LOTUS BLEU DE ROGER & GALLET

Roger & Gallet es una casa de fragancias creada a mediados del s.XIX en París que cultiva el refinado arte de las aguas perfumadas. Bajo la divisa de que el frescor es un beneficio que se puede disfrutar de varias formas, desde el año 2000 han venido proponiendo “viajes olfativos” inspirados en jardines en los que destaca una nota, de manera que la fragancia tenga un carácter más tónico– la idea más tradicional de las aguas de colonia- ;zen– un concepto moderno donde el frescor sutil se une a la idea de fluidez y sencillez; romántico– la idea de delicadeza como epítome del carácter de un agua suave-; y sensual– una idea más atrevida para asociar a este género de fragancias pero que enlaza con la idea de vitalidad y sutileza en contraposición al esquema tradicional de la colonia como algo plenamente vigorizante.
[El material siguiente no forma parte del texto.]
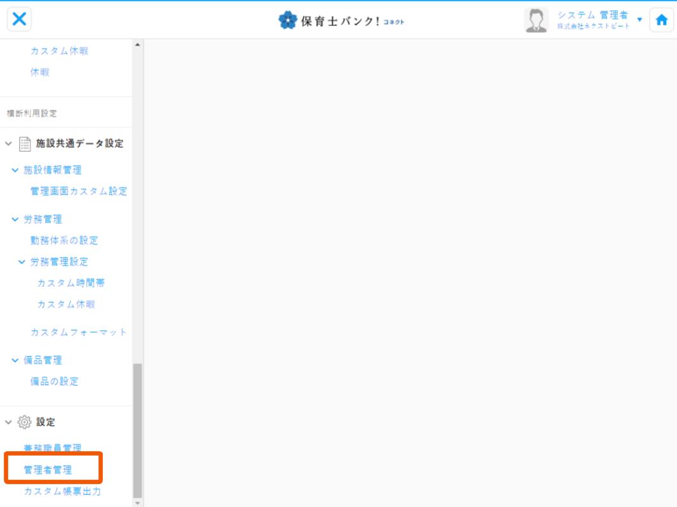
Task: Collapse the 設定 section chevron
Action: point(8,422)
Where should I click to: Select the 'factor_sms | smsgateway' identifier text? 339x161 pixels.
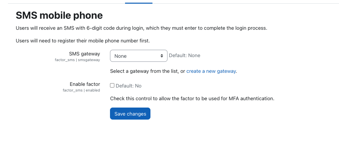(x=78, y=60)
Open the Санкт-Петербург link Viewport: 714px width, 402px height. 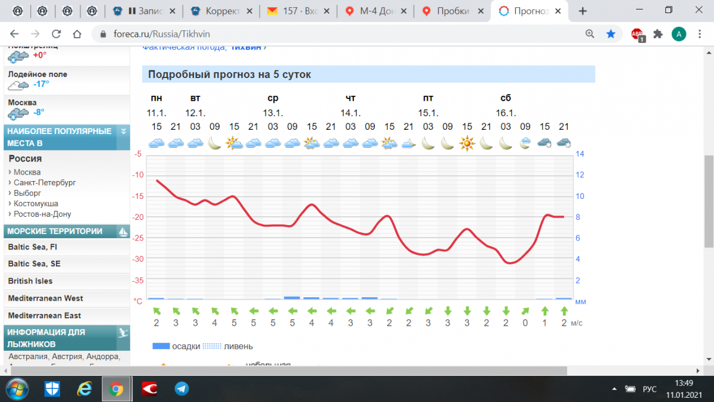tap(45, 183)
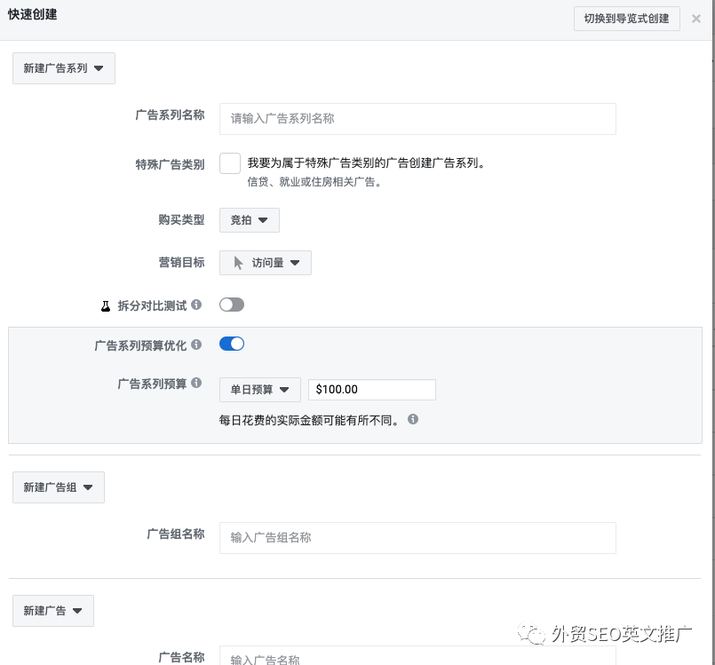Click the campaign name input field
This screenshot has height=665, width=715.
pyautogui.click(x=417, y=119)
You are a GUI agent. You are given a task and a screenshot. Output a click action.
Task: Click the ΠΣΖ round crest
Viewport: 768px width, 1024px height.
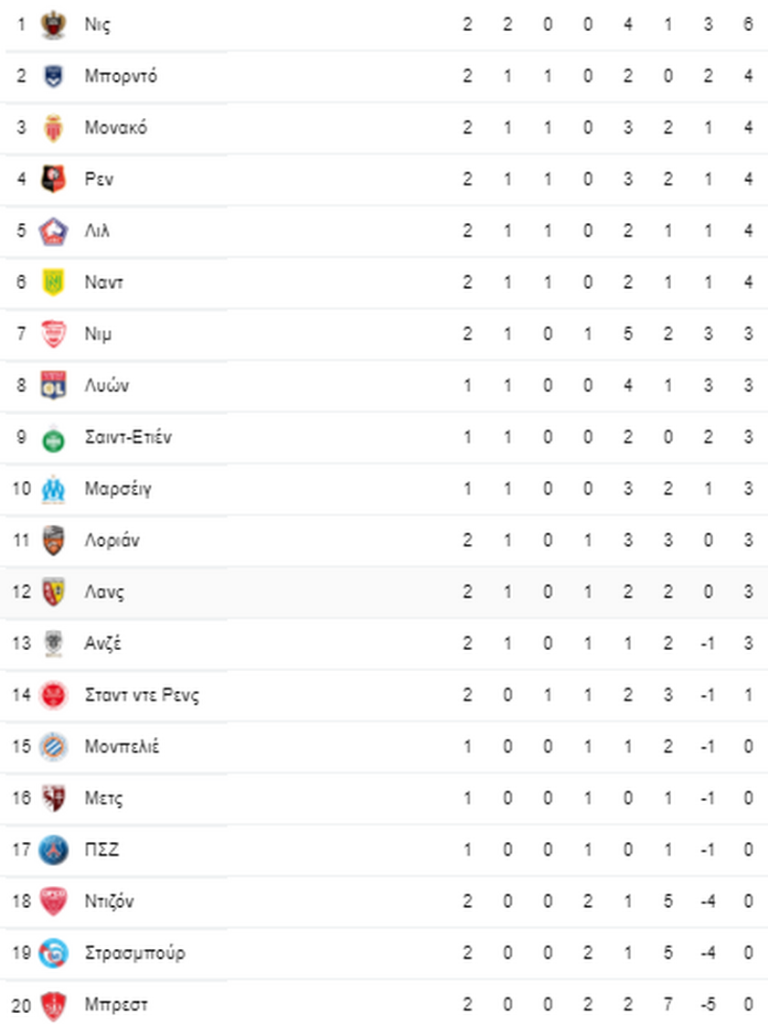click(53, 851)
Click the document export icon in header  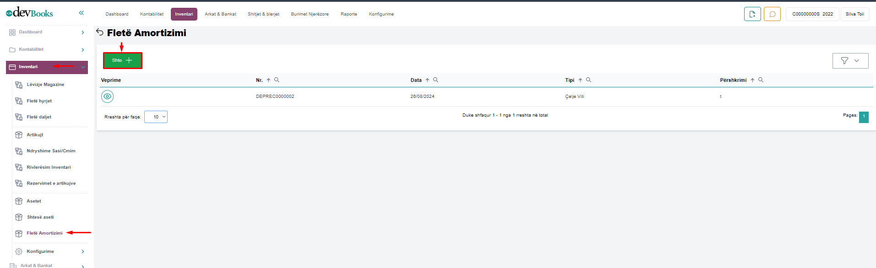(x=752, y=14)
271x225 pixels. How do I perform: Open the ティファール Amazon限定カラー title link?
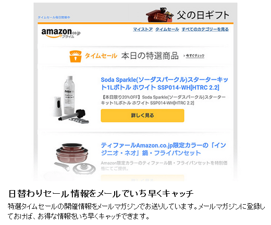[x=163, y=149]
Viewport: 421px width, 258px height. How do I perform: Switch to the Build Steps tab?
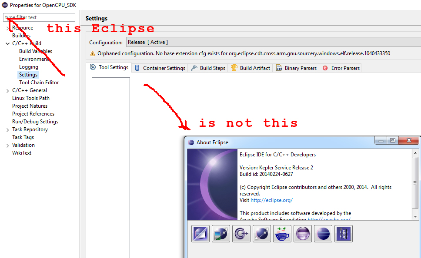click(213, 68)
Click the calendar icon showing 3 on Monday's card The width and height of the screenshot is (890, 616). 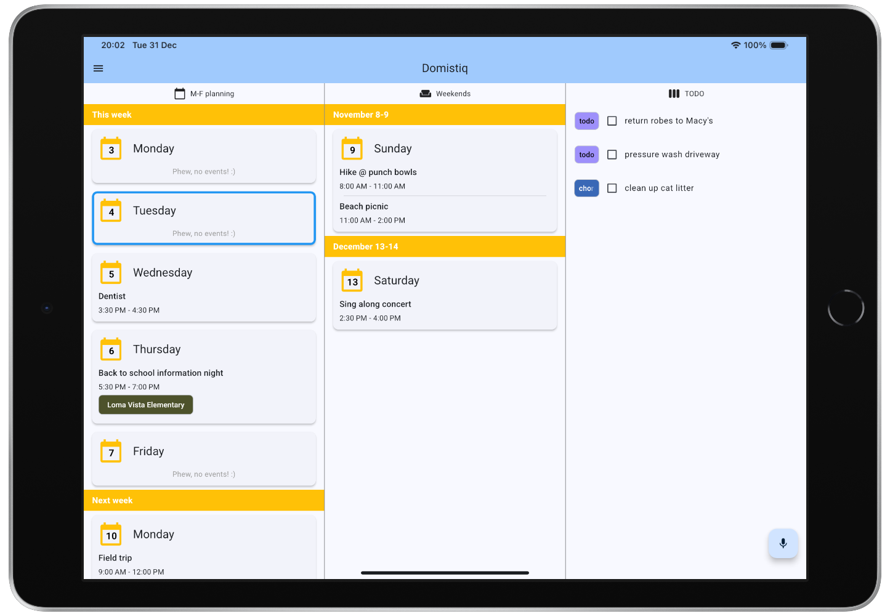pyautogui.click(x=111, y=148)
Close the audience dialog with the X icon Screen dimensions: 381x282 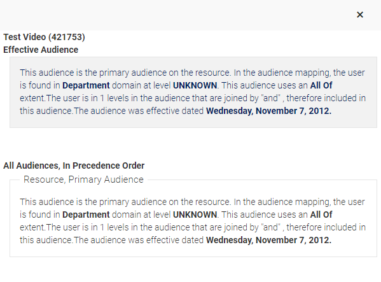click(360, 15)
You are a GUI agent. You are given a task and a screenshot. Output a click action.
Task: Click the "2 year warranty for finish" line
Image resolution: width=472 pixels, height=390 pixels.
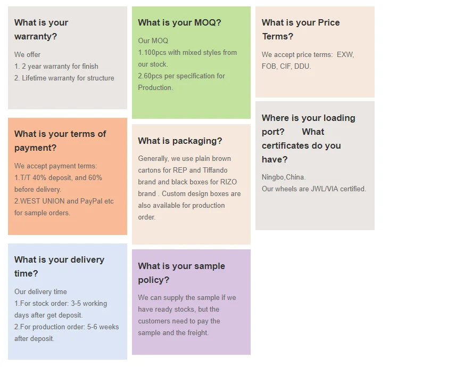point(56,66)
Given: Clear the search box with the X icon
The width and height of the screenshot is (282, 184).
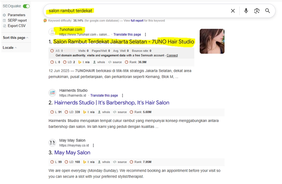Looking at the screenshot, I should 233,11.
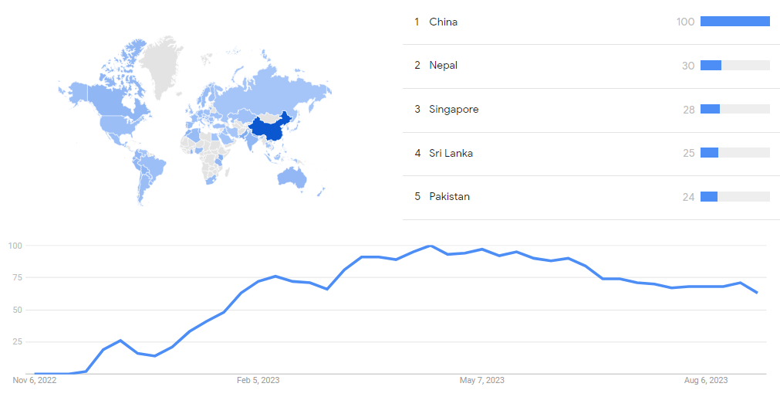Click the Sri Lanka list entry
The width and height of the screenshot is (780, 397).
451,153
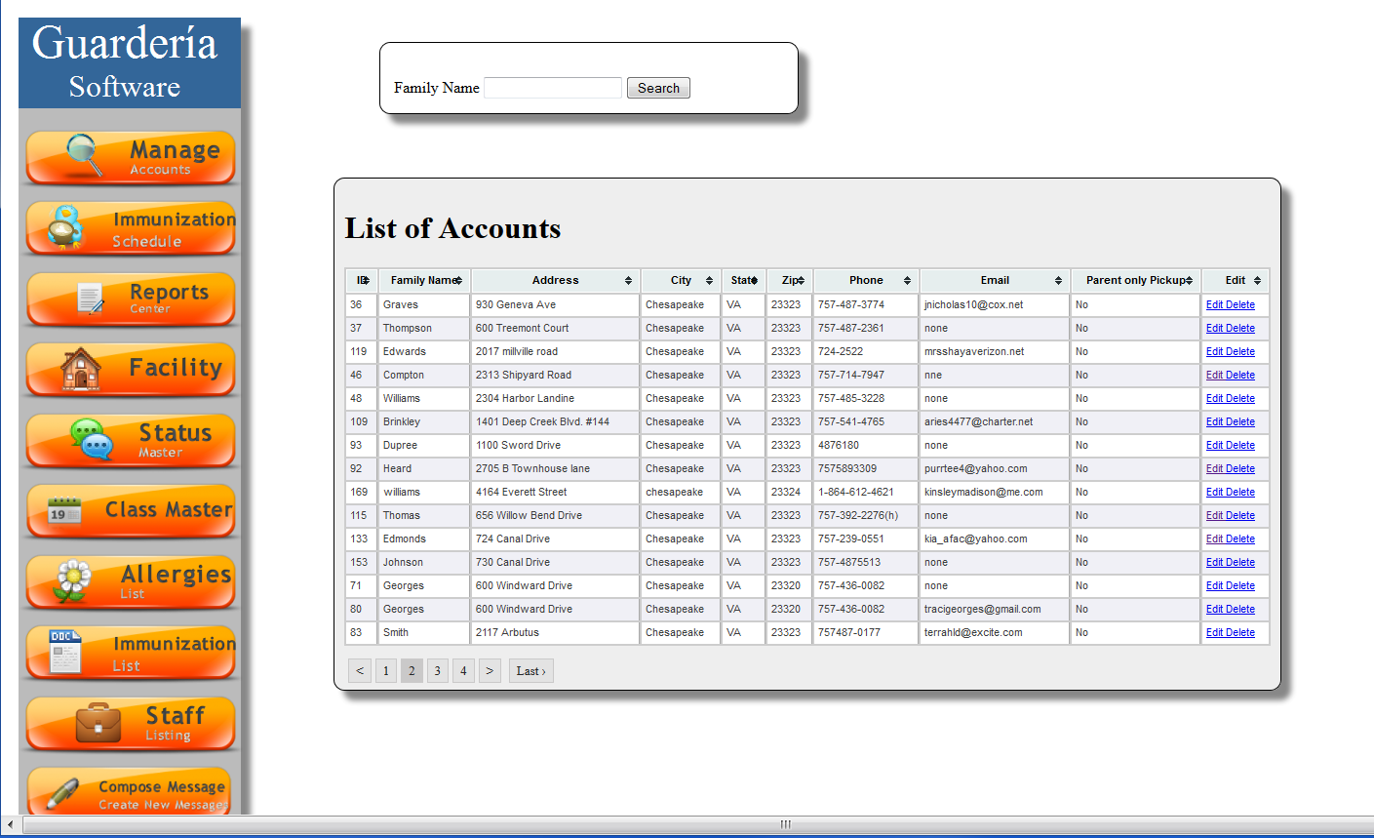Open the Class Master
The height and width of the screenshot is (838, 1374).
[x=130, y=511]
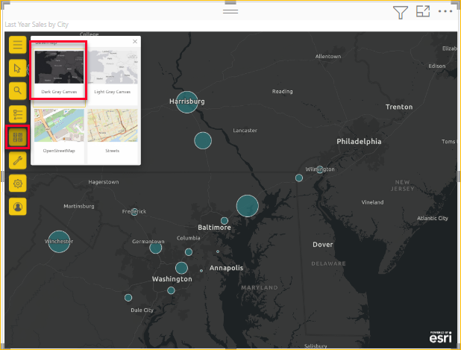The image size is (461, 350).
Task: Open the layers list tool
Action: (x=18, y=114)
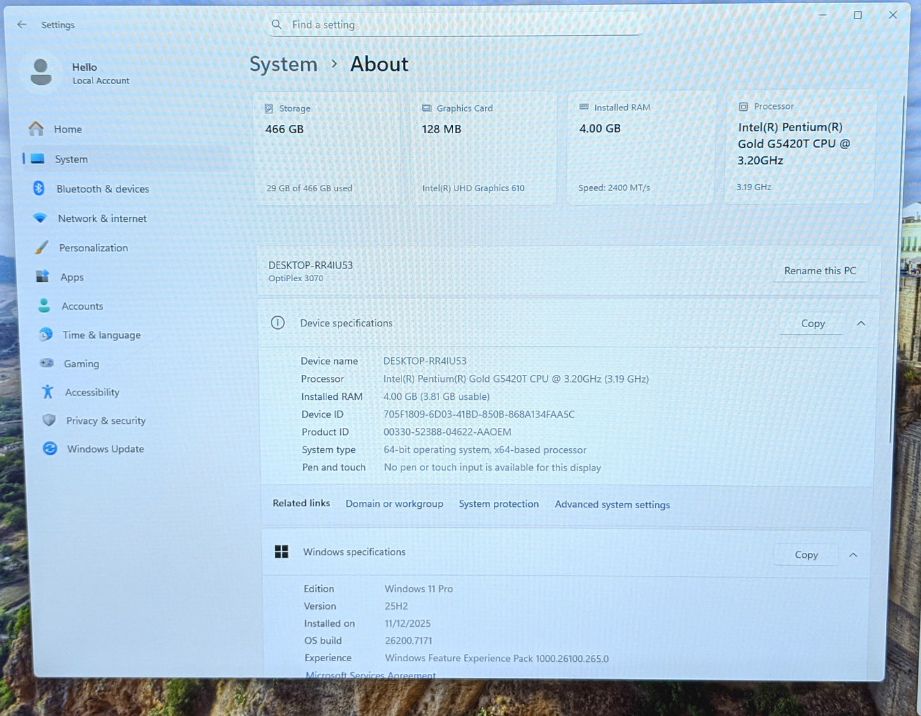This screenshot has height=716, width=921.
Task: Open Personalization settings
Action: point(93,247)
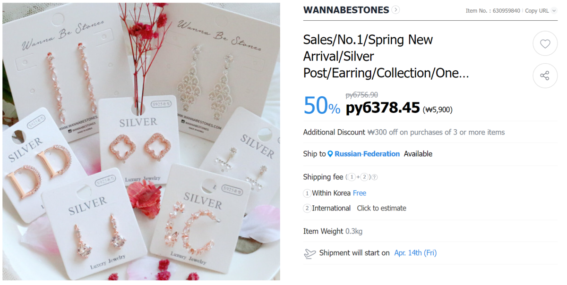Viewport: 567px width, 285px height.
Task: Open WANNABESTONES store name link
Action: 346,10

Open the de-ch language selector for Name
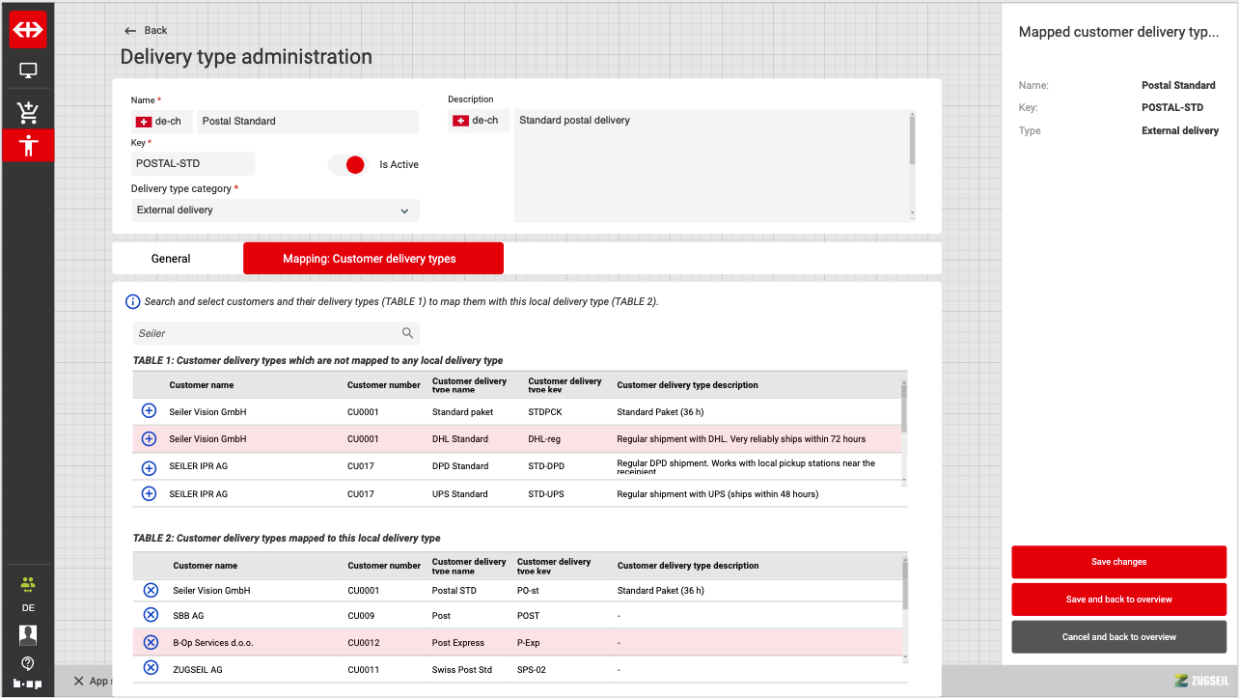click(x=162, y=122)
Lotus Bleu (2006) cae dentro de esta última categoría, la de una fragancia luminosa, vital y sensual. Plantea una excursión por lo etéreo partiendo de un acorde semi-dulce verde y acuático para avanzar hacia algo más complejo y contrastado con una coda de sabor orientalizante que conecta con la idea mística y vivificante del aroma del nenúfar.

La fragancia se inspira en un jardín de nenúfares a orillas del Nilo y buscando crear la sensación de algo muy agradable, luminoso, cálido y refinado la obra fue encargada a Alberto Morillas (Firmenich) quien ya había trabajado un concepto similar (transparencia floral, referencias acuáticas) en Omnia Crystalline de Bulgari (2005). Pero Lotus Bleu se centra de nuevo en la esencia del nenúfar estudiada a través de la técnica Headspace. A pesar de ser un agua perfumada, que permite un uso discreto, es realmente una bonita fragancia floral de presencia definitiva, creada a base de capas transparentes que se desenvuelven con delicadeza desde la salida jugosa-afrutada (pera-sandía) y luminosa ( mandarina, bergamota, nerolí) pasando por un corazón floral que gira en torno al acorde acuático de nenúfar acentuado por notas frescas de rosa, un toque empolvado de iris y la calidez balsámica que aporta el ylang-ylang para terminar en una base tersa y estructurada gracias al salicilato de bencilo que también aporta un carácter balsámico-solar que la vainilla amplía, con una faceta ligeramente terpénica por el uso del incienso que añade una dimensión mística a la composición y el toque amaderado del sándalo y el patchoulí. El contraste de texturas y matices dentro de ese continuo fluir de las notas es una particularidad del estilo de Alberto Morillas, quien es capaz de crear aunténticas impresiones olfativas al estilo clásico de la perfumería pero siempre con una estela fresca y etérea.

En esta alianza entre discrección y sensualidad que es Lotus Bleu, la experiencia sensorial de esta composición se vuelve más reconfortante cuando se amplía con las texturas de la línea de baño, entre las que yo personalmente destacaría la crema hidratante, rica y untuosa que resulta una delicia para el verano porque prolonga la fijación de la fragancia toda la jornada.